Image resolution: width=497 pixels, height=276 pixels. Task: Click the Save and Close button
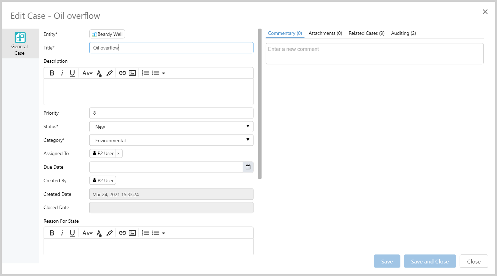(430, 261)
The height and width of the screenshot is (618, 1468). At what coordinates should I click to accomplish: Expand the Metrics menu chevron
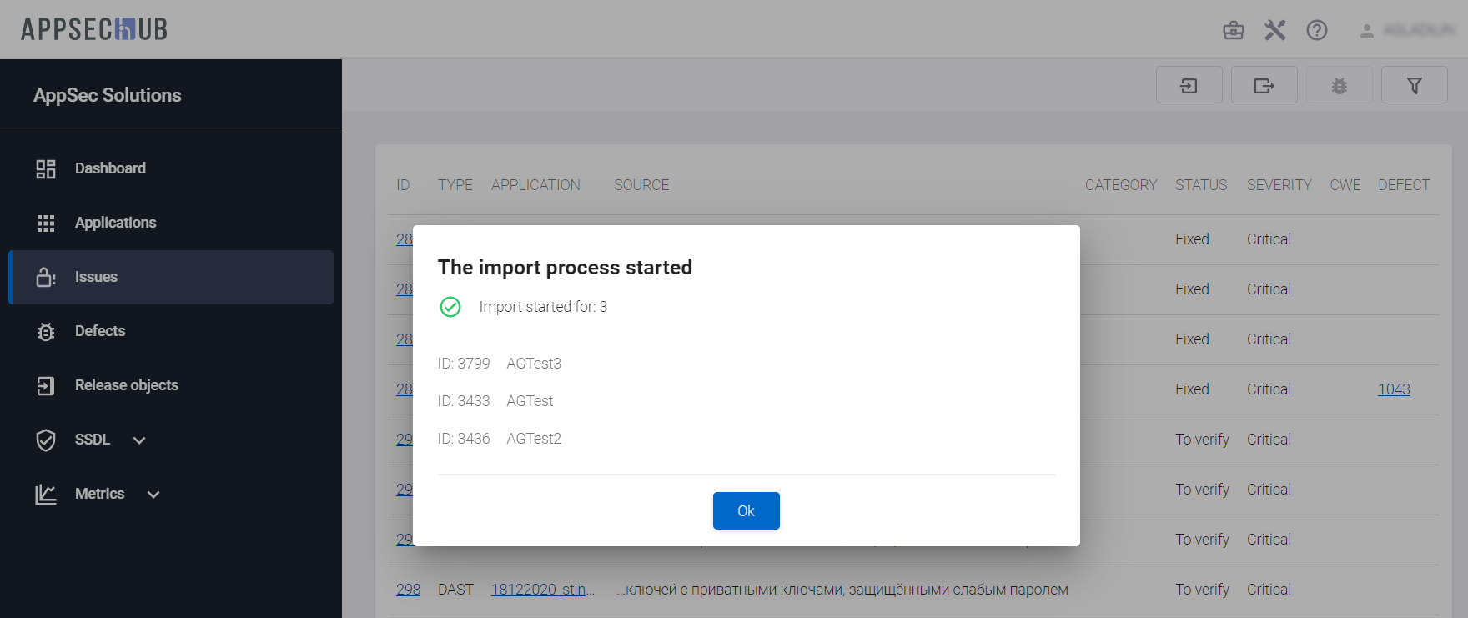pos(153,494)
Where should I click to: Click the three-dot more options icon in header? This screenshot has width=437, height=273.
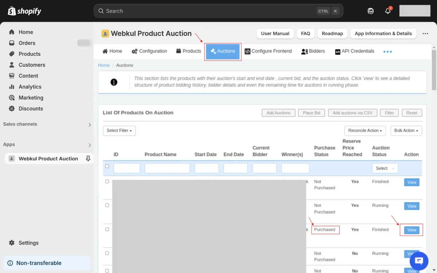[425, 34]

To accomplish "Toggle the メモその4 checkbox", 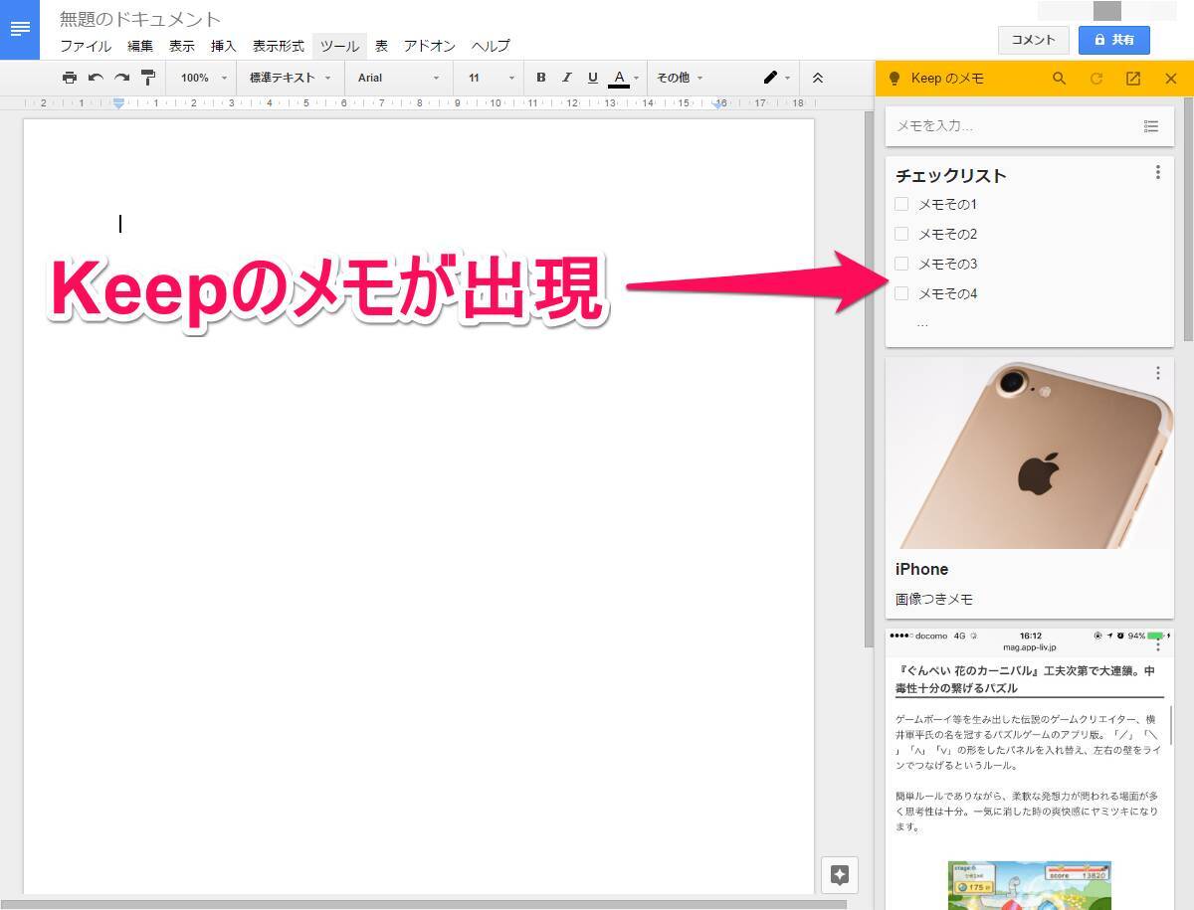I will pos(901,293).
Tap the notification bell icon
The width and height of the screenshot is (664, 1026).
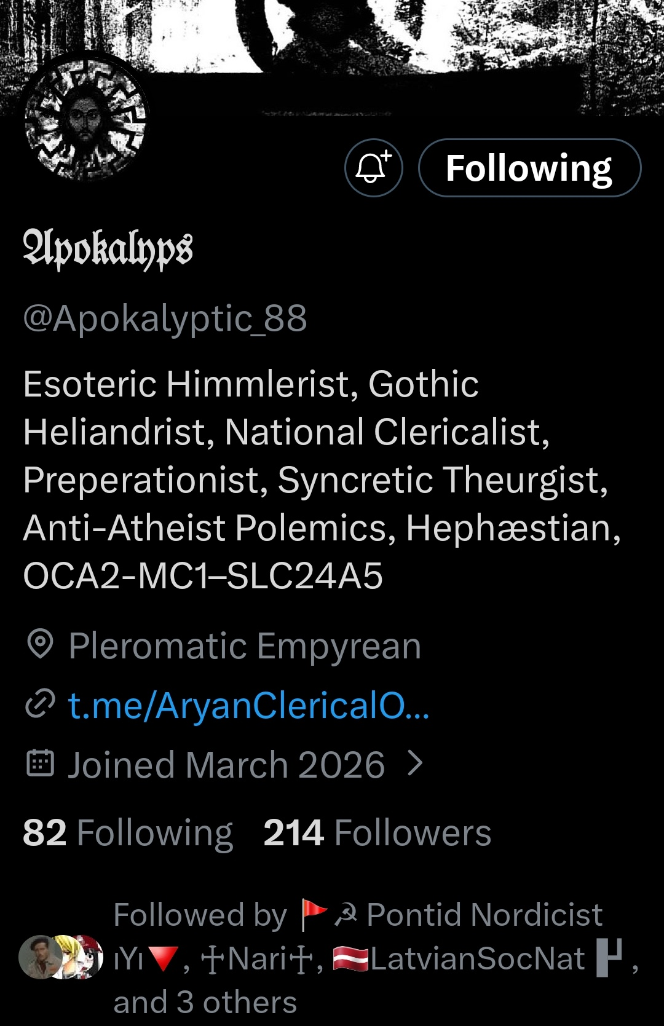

◆ ◆ ◆

• Your task:
Reproduce the entries above verbatim, starting at the beginning of the entries and ending at the line containing "pos(153,494)", with both ends included; omit the pictures from your answer.

• Answer to this task:
Image resolution: width=497 pixels, height=276 pixels. Task: Click the Save and Close button
(430, 261)
The height and width of the screenshot is (618, 1468). At what coordinates should I click to accomplish: Expand the Metrics menu chevron
pos(153,494)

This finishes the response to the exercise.